### ASSIGNMENT
Please print every line from the one containing "Screen dimensions: 800x556" through the last line of the records below, exactly as written and nothing more.

### GIVEN INFORMATION
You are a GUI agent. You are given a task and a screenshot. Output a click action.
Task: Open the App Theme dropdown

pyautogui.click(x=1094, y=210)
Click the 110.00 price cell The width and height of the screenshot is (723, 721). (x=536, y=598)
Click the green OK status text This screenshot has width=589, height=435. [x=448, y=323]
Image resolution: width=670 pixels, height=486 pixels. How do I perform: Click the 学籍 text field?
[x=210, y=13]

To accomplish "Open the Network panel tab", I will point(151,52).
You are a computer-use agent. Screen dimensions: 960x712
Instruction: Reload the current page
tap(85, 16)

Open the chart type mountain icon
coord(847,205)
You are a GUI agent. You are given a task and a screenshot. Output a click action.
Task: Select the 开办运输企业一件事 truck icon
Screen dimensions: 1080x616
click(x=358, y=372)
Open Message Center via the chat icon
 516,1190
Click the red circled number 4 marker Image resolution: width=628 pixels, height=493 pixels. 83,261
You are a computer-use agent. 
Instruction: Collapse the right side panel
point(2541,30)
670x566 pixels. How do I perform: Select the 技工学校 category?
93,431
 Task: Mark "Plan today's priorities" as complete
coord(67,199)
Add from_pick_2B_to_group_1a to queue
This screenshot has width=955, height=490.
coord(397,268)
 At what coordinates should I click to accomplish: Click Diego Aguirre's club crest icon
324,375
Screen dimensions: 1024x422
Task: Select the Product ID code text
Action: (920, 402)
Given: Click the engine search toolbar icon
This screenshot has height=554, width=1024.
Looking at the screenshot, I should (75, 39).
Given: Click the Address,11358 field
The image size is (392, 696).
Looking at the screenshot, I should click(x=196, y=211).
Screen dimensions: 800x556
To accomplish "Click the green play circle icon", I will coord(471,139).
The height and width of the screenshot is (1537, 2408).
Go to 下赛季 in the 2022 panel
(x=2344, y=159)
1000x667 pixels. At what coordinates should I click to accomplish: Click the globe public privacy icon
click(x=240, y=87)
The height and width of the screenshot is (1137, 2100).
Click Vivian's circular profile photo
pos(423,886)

### THE COMPLETED TASK
Screen dimensions: 800x556
To accomplish "Click the green play circle icon", I will coord(471,139).
The height and width of the screenshot is (1537, 2408).
Go to 下赛季 in the 2022 panel
(x=2344, y=159)
1000x667 pixels. At what coordinates should I click to accomplish: Click the globe public privacy icon
click(x=240, y=87)
The height and width of the screenshot is (1137, 2100).
Click Vivian's circular profile photo
pos(423,886)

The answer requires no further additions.